[Stored records]
---------------
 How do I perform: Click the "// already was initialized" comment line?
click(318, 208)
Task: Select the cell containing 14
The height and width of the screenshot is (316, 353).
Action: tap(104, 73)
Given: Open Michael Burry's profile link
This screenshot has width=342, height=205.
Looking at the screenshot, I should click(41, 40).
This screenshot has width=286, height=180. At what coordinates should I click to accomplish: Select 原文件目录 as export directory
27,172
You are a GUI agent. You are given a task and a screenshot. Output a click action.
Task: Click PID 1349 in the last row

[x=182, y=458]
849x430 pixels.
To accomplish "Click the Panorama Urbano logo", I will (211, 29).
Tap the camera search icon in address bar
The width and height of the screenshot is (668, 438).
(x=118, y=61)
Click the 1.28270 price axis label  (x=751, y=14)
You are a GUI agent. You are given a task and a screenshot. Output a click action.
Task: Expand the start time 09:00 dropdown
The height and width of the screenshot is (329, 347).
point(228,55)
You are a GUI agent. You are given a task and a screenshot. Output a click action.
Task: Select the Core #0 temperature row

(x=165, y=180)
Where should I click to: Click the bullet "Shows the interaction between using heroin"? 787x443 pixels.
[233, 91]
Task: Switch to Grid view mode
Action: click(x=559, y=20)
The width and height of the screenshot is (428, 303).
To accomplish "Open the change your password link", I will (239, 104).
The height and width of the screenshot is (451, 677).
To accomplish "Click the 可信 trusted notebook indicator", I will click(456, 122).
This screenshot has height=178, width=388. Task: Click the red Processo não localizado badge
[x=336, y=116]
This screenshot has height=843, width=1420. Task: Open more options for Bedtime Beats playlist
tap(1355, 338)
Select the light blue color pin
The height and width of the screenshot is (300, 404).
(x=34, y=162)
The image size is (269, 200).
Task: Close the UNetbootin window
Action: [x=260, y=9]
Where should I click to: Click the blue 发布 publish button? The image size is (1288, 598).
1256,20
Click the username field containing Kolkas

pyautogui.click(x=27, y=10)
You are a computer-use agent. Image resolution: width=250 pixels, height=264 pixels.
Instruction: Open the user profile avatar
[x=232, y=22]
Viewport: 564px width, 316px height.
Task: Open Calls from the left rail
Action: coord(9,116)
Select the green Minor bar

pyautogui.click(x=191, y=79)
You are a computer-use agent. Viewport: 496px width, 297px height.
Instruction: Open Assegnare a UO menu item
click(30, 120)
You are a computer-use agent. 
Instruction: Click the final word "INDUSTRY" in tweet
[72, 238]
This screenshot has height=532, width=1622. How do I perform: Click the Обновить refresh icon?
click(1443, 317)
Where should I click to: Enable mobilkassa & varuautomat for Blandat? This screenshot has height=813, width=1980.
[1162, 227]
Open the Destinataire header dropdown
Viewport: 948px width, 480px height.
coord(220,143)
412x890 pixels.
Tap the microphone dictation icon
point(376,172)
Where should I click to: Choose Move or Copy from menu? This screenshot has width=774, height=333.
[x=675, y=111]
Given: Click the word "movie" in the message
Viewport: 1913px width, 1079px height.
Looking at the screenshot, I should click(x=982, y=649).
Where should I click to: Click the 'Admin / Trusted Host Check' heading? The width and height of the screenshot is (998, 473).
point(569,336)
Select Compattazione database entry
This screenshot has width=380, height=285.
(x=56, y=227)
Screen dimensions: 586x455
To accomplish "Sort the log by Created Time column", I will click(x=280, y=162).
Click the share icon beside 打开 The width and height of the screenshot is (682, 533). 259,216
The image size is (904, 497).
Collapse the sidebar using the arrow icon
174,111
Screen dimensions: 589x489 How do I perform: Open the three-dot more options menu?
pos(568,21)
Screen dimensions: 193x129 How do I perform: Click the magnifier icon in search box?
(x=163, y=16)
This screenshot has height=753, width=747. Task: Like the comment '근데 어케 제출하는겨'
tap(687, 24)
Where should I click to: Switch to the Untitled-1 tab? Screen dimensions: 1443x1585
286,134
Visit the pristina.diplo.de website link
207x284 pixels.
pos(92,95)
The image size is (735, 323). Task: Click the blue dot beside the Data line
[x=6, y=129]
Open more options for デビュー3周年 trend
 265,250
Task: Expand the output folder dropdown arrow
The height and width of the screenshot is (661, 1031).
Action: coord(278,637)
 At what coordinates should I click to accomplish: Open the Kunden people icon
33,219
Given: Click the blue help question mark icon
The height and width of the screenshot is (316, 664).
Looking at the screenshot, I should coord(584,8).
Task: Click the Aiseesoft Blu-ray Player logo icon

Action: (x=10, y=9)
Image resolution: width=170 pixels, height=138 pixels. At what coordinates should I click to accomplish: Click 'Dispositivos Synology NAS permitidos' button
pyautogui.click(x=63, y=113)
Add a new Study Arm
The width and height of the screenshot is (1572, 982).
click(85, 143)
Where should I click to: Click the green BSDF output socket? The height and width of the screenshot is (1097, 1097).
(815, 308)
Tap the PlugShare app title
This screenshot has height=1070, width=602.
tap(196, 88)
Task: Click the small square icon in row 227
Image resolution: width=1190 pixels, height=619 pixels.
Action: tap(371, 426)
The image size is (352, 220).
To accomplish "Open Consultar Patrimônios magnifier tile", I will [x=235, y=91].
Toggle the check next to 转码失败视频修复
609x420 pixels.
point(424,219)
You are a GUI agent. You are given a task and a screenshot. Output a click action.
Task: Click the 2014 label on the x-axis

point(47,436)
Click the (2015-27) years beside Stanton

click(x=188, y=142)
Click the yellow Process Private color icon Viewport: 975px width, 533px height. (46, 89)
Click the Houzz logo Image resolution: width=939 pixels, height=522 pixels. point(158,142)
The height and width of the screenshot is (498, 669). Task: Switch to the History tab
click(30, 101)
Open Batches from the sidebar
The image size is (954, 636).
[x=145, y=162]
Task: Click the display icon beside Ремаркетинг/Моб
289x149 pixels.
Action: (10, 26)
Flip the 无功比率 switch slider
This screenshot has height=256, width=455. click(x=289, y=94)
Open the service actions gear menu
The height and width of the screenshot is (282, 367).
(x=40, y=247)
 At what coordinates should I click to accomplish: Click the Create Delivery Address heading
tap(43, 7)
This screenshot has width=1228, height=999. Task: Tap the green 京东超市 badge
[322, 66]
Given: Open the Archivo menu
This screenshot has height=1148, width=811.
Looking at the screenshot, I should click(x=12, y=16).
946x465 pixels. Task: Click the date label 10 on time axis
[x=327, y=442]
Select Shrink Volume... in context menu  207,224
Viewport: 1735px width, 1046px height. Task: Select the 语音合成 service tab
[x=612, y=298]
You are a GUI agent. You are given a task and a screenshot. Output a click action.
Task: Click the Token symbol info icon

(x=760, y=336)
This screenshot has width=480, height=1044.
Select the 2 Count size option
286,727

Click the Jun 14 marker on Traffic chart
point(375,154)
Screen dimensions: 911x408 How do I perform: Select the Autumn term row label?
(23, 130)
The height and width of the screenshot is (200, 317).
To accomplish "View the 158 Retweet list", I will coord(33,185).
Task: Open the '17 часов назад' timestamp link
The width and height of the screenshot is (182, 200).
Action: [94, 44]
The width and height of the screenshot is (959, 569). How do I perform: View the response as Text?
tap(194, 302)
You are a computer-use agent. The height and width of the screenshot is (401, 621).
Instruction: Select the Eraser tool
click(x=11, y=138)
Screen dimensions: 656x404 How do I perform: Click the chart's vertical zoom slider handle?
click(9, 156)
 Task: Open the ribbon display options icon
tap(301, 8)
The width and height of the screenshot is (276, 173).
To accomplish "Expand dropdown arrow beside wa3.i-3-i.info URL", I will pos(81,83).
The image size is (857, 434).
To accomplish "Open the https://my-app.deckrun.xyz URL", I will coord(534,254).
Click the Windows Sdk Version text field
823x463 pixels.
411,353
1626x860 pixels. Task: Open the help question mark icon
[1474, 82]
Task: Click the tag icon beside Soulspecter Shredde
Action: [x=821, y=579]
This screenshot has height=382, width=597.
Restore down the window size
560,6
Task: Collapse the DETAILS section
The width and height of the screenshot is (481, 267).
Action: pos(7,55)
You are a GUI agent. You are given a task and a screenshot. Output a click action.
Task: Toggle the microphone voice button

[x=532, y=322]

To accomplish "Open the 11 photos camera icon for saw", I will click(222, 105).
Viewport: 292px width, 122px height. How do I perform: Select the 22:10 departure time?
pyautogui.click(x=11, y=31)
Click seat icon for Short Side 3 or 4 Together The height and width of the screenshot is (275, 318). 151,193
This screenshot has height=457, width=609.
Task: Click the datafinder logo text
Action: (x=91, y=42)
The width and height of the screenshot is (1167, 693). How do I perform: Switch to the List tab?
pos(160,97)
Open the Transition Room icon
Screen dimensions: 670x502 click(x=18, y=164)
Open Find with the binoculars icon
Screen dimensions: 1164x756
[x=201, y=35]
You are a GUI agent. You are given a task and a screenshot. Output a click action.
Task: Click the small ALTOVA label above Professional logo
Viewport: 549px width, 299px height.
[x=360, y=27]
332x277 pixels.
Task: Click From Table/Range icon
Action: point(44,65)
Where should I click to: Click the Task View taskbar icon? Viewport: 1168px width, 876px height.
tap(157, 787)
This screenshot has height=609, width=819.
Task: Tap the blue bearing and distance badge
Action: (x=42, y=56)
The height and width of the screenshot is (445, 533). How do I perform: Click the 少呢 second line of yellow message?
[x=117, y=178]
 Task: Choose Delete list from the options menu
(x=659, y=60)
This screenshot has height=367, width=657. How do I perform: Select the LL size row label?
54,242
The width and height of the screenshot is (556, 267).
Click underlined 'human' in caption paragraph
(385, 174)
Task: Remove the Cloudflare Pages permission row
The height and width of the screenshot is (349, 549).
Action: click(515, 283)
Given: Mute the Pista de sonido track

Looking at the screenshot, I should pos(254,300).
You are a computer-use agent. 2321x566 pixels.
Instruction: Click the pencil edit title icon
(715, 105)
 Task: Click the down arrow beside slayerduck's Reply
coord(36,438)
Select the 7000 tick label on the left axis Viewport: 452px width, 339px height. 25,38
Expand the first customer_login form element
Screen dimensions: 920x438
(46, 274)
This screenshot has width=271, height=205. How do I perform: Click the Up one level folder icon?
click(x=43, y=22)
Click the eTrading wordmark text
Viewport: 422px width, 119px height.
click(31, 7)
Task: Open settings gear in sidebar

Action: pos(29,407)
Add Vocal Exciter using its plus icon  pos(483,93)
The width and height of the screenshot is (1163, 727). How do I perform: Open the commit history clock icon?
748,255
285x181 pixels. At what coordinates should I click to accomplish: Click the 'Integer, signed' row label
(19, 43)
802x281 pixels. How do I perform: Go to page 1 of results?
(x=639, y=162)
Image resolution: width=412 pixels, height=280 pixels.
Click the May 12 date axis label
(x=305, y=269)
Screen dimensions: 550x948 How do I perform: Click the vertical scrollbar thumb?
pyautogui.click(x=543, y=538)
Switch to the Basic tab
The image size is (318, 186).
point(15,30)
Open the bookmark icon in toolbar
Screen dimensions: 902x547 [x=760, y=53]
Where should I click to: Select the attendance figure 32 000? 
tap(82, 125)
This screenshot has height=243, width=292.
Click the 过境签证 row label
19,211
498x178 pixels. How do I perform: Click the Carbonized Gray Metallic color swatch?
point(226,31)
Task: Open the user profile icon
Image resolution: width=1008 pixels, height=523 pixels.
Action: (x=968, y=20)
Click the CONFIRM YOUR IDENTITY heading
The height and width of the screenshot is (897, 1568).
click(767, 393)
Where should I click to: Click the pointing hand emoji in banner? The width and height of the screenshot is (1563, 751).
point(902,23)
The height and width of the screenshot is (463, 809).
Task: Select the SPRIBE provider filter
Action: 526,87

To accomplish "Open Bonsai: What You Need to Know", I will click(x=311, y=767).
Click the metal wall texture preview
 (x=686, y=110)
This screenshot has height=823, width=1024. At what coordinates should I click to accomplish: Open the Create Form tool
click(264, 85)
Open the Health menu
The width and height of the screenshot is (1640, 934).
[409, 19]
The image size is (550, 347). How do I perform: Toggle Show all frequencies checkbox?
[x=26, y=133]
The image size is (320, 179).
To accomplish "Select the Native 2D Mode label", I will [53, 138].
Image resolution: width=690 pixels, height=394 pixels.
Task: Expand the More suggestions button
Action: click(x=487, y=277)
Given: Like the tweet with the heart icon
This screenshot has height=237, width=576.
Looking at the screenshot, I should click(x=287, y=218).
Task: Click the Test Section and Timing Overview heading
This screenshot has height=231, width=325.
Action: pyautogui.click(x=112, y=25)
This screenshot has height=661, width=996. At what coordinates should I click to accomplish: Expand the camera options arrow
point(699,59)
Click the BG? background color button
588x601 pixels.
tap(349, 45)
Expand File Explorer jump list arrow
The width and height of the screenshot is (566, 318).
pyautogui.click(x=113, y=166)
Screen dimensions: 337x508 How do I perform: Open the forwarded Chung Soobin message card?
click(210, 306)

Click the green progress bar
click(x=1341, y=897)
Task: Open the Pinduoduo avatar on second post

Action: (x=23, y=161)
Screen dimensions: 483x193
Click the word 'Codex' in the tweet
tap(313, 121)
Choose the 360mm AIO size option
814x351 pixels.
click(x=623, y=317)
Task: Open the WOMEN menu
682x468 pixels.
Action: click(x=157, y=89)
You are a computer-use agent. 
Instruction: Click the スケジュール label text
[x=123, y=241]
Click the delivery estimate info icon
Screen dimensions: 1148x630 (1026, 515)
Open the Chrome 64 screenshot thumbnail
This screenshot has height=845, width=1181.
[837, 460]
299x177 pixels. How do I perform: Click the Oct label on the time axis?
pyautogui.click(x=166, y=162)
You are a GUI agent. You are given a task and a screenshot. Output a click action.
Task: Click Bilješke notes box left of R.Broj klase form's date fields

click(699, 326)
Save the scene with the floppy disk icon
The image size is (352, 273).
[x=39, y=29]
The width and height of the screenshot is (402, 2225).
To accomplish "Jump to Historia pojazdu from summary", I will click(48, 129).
---------------
Write out, word for word, the rows above from the very first line through the line that contains "Looking at the screenshot, I should click(41, 40).", with both ends included.

 How do I perform: Click the "// already was initialized" comment line?
click(318, 208)
Task: Select the cell containing 14
The height and width of the screenshot is (316, 353).
Action: tap(104, 73)
Given: Open Michael Burry's profile link
This screenshot has width=342, height=205.
Looking at the screenshot, I should click(41, 40).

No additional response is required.